Data extracted from a collection:
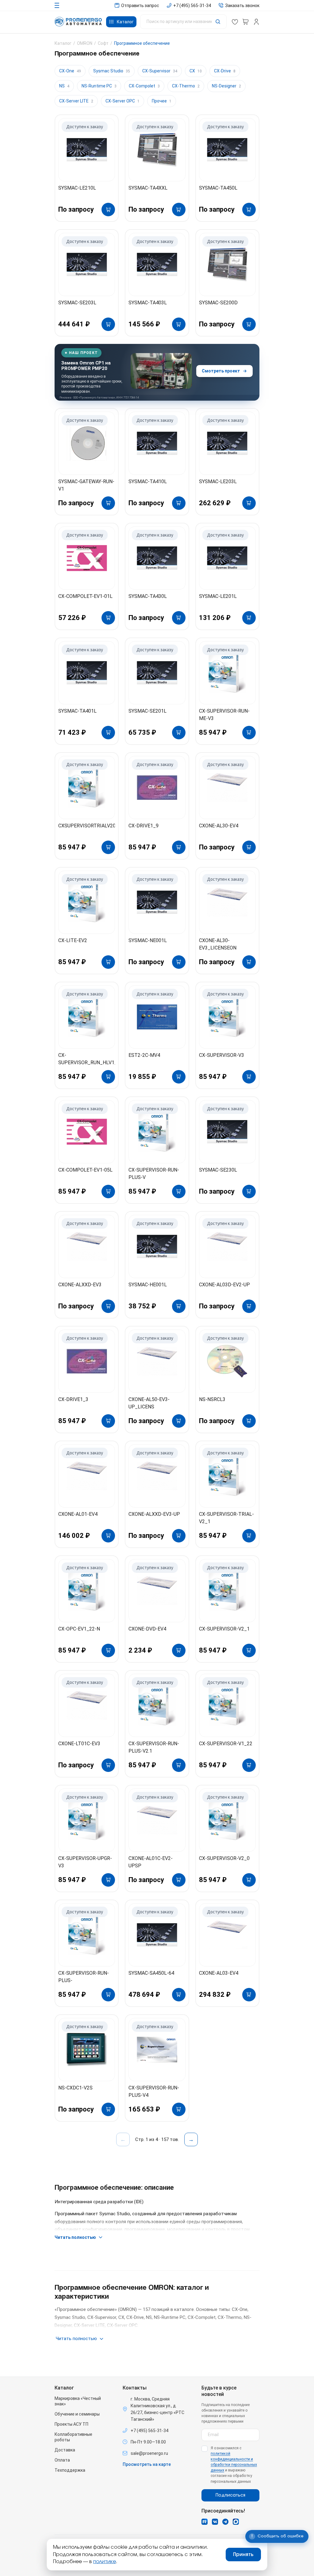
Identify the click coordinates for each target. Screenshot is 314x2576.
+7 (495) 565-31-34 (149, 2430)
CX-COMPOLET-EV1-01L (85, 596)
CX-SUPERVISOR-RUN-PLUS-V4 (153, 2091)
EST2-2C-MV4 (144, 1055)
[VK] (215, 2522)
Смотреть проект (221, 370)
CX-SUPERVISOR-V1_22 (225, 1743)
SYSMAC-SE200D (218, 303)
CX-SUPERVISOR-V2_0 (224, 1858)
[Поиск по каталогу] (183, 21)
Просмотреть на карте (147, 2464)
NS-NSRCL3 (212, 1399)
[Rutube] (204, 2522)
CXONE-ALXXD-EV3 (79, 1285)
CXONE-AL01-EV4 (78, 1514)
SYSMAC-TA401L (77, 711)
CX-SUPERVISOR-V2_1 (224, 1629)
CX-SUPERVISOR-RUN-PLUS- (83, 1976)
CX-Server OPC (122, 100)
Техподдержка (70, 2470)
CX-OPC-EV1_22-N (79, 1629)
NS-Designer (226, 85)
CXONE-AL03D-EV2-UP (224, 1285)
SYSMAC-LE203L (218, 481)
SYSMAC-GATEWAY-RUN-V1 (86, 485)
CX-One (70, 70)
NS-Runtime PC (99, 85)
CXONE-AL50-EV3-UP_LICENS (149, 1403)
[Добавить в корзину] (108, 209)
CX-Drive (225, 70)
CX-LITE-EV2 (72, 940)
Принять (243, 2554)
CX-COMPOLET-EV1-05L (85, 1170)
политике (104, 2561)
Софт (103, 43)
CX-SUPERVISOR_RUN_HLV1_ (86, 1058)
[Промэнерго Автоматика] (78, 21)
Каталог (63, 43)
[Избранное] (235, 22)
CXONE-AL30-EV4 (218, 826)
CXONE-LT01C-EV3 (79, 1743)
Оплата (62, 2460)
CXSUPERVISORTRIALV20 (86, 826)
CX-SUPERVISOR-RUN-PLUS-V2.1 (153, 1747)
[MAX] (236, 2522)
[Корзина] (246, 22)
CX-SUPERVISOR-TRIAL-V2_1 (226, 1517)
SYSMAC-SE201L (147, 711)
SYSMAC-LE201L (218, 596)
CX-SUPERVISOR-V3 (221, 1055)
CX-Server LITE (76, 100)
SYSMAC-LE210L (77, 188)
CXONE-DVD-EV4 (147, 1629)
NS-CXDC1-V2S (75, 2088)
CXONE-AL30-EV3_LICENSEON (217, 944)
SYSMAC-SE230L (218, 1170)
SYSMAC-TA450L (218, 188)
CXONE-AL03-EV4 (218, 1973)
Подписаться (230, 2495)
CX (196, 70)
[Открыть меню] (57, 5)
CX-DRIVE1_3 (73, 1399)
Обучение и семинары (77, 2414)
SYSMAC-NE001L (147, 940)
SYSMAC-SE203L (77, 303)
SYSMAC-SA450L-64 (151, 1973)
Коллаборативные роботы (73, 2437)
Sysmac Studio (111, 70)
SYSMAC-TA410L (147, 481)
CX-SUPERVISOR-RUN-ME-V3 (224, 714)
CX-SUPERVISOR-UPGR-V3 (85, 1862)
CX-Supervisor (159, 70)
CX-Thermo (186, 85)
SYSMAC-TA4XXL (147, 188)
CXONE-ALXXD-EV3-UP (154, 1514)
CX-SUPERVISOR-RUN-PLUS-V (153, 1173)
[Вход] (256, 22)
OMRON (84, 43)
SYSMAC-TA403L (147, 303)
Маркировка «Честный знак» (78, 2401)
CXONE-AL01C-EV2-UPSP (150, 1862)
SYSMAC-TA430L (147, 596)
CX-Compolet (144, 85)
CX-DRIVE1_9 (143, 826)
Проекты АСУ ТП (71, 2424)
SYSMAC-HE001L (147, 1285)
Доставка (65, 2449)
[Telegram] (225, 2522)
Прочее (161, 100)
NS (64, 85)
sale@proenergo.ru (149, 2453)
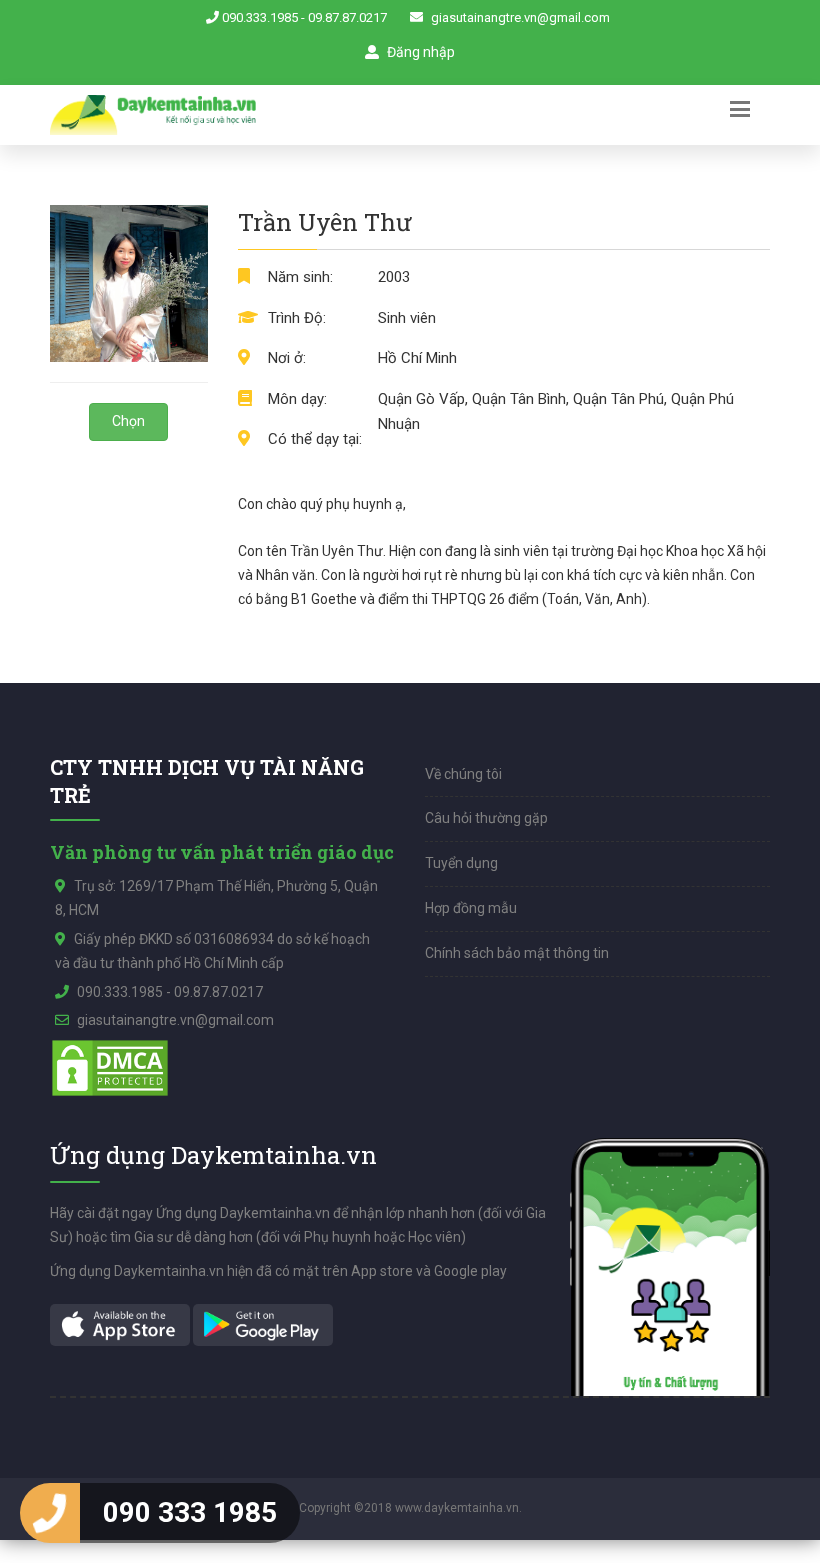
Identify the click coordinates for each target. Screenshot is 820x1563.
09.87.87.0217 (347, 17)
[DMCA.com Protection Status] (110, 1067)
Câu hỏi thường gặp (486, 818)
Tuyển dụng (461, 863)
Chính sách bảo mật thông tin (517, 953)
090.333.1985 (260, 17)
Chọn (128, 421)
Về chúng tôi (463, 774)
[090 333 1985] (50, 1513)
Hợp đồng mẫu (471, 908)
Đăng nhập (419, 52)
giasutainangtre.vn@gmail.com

#### Task prompt:
Search the records for the word "target" and copy out every line that holds it.

#### Answer below:
Identify the click coordinates for each target. Screenshot is 314x2576.
Identify the click coordinates for each target. Screenshot is 820x1563.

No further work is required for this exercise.